Better training, staffing strategies and adapting product development are three effective methods to mitigating emerging risks, says the Cambridge Centre for Risk Studies

By contrast, transferring risk out using insurance products was towards the bottom of tactics used by the ERM practitioners surveyed.

Speaking at s Lloyd’s of London event, Understanding the next 10 years of corporate risk, Oliver Carpenter a research assistant at the Centre for Risk Studies said: “We asked corporate risk managers about their views on mitigation strategies – and at the top they answered with increased training around critical operations, balancing staffing, adjusting product offerings.

“These sound great but they’re limited in their ability to manage [the risks]. You can see insurance is somewhere down there at the bottom and maybe you’d expect this to be a little bit higher as a source of risk transfer.

“So Why is it so low? In 2018, we released the big schema for global insurance exposure, and this aimed to map the full range of available insurance categories and classifications system for all the assets insurers protect. It shows how the 554tn dollars of insurance exposure is distributed globally and that there are huge areas of corporate risk that aren’t represented.”

In a nutshell, risk managers aren’t turning to insurance providers, because there simply aren’t policies available to deal with the wide range of emerging threats that companies are facing.

This included areas such as market crashes, economic recession, political shock, organised crime, the gig economy, climate change, natural resource deficiency and consumer boycott.

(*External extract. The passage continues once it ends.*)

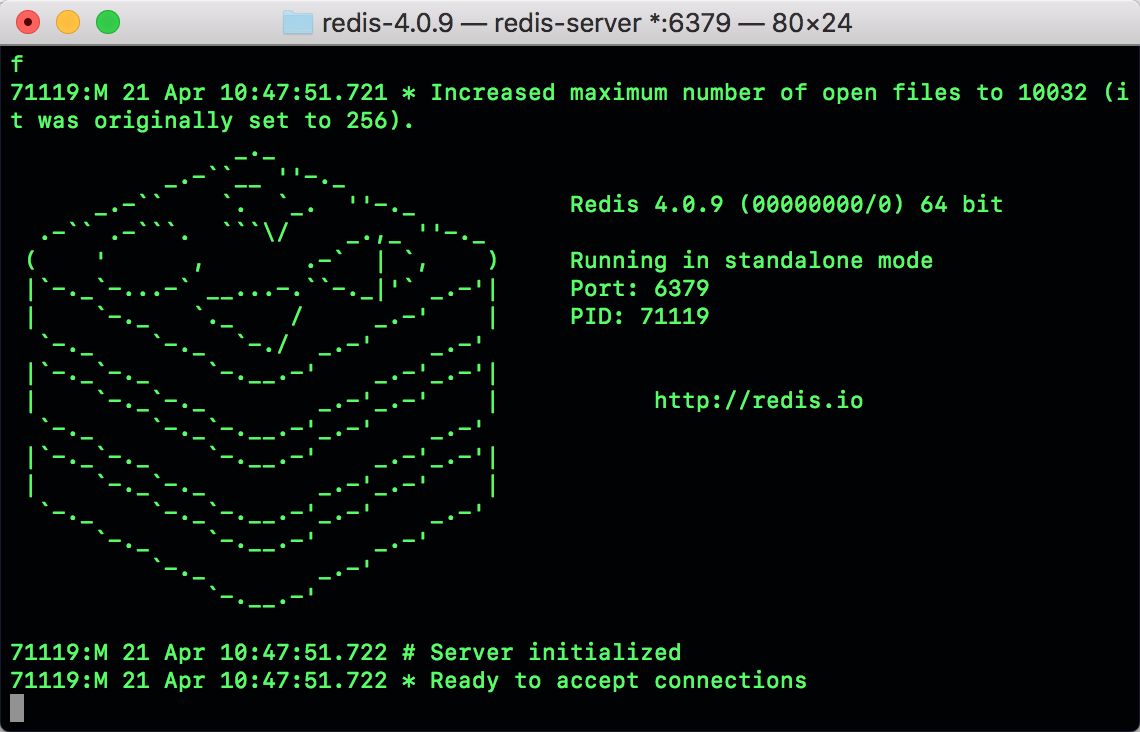Click the 80×24 size label in title

point(811,22)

Generally speaking, of all the emerging risks identified by the group, only half had insurance mitigation strategies available.

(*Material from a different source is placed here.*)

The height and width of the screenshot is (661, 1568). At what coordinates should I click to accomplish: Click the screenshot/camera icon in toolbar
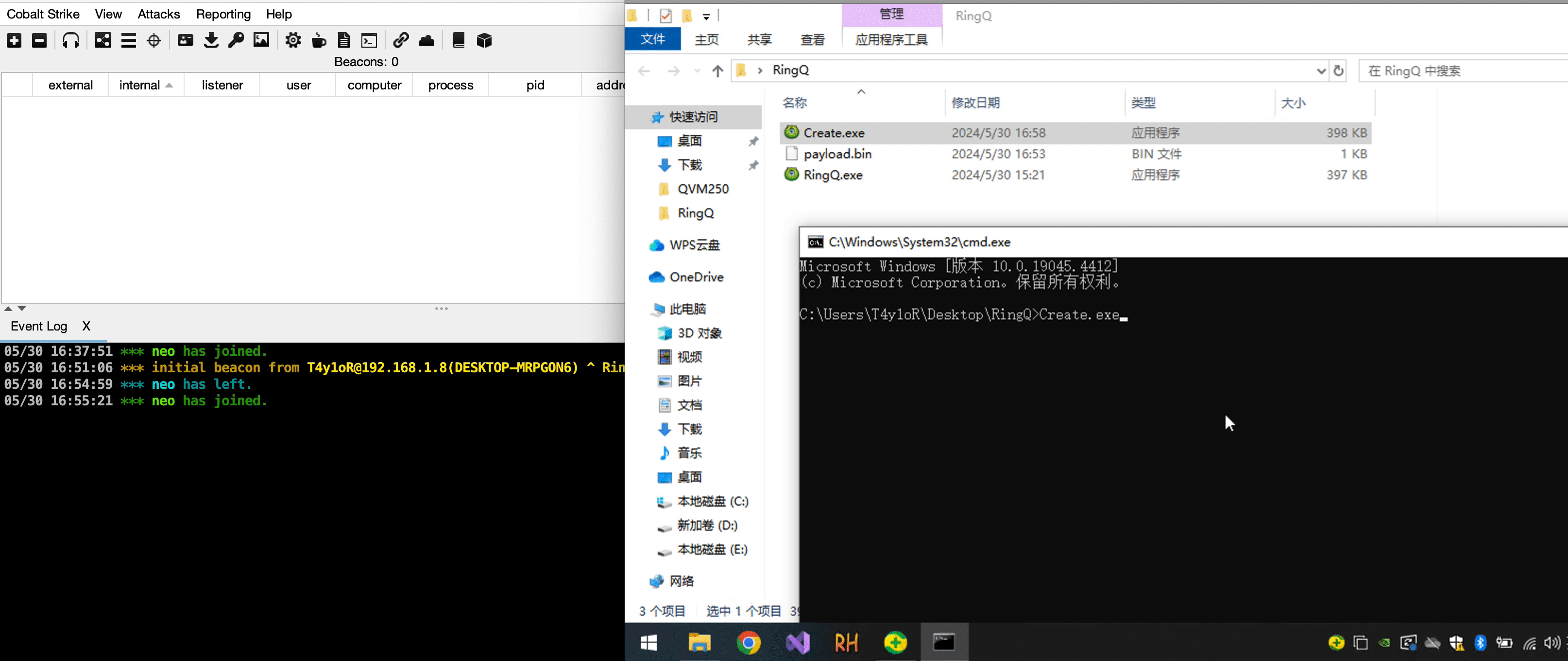point(262,40)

The Centre for Risk Studies is examining why there is such a gap in the insurance market and what – if anything – can be done to help providers develop solutions to meet the rapidly changing needs of businesses.

Carpenter identified several things that needed to happen in order for insurers to take on emerging risks. He said: “First we need to ask what is required to insure emerging risk at all. And there’s a few things thing pick up on.

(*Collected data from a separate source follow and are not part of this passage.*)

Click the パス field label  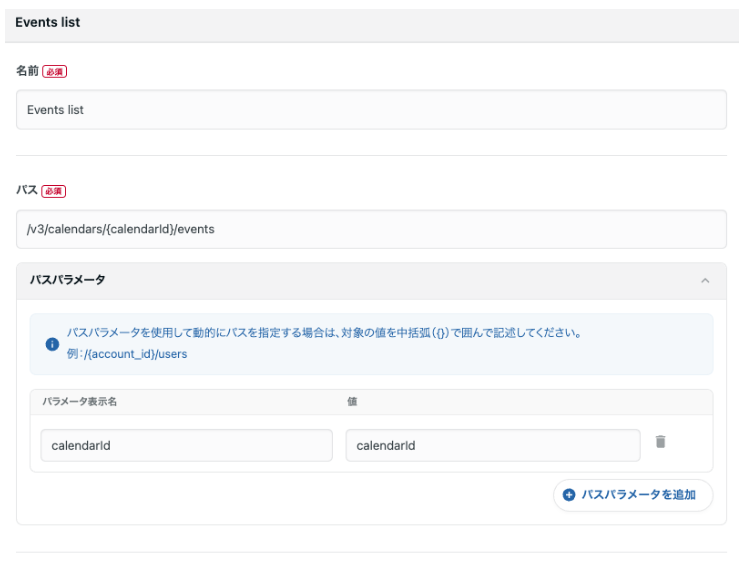click(x=24, y=190)
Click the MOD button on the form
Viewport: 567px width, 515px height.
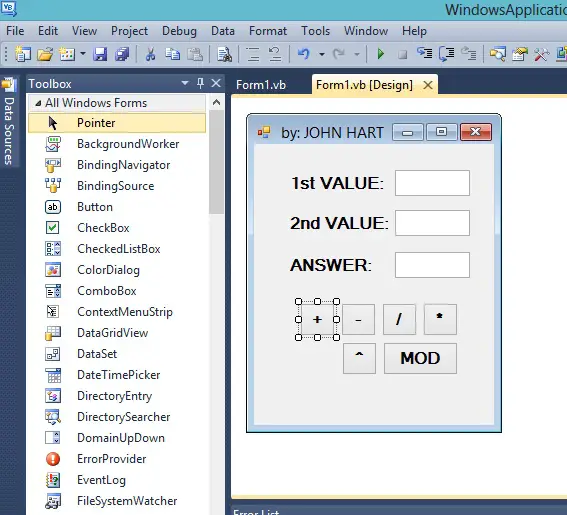tap(420, 358)
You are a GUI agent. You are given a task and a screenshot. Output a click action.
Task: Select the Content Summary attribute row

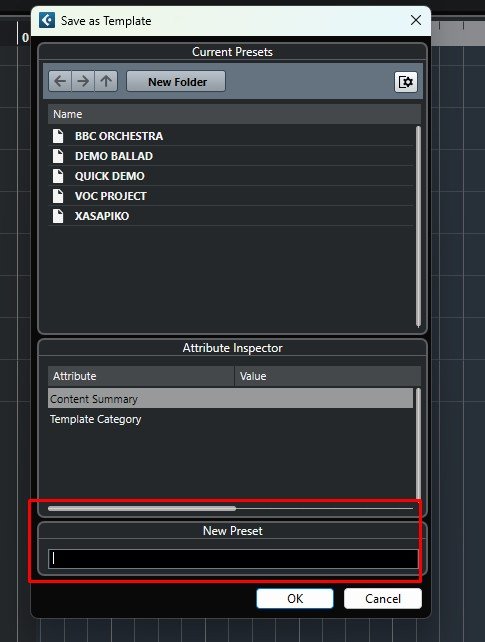point(230,399)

  • We need to be able to define the peril, which is not necessarily easy if you don’t well understand it yet.
  • Next you need to be able to eliminate the moral hazard – so you can’t increase the exposure of a business to the risk, just because they’re insured.
  • We also need a model - we need to be able to quantify it. That’s what the regulators want you to do, to define the risks and quantify them and assign probabilities, but again that’s difficult if there’s no historical event set on which to base this.
  • Finally, you’ve got to hold [the risk] to a contractual standard. How do you know if an emerging risk was a cause of a loss at all or if it is all interweaved in the corporate environment that is happening around a company.”

The Centre for Risk Studies is currently trying to quantify emerging risks through the definition of various metrics.

Carpenter says the group is trying to find parametric triggers, some of which may be proxies, to help insurers to hold emerging risks to the contractual standards needed to provide cover.

For instance, the researchers are examining whether measuring the political sentiment of a populus can be used as a proxy to indicate regime shift to the right for example - which could have major implications for business and the potential to cause loss.

Carpenter concludes: “There’s various proxy metrics that we’re working with to better understand and measure and potentially quantify risks with a view to insuring them. It’s possible but there are huge challenges ahead.”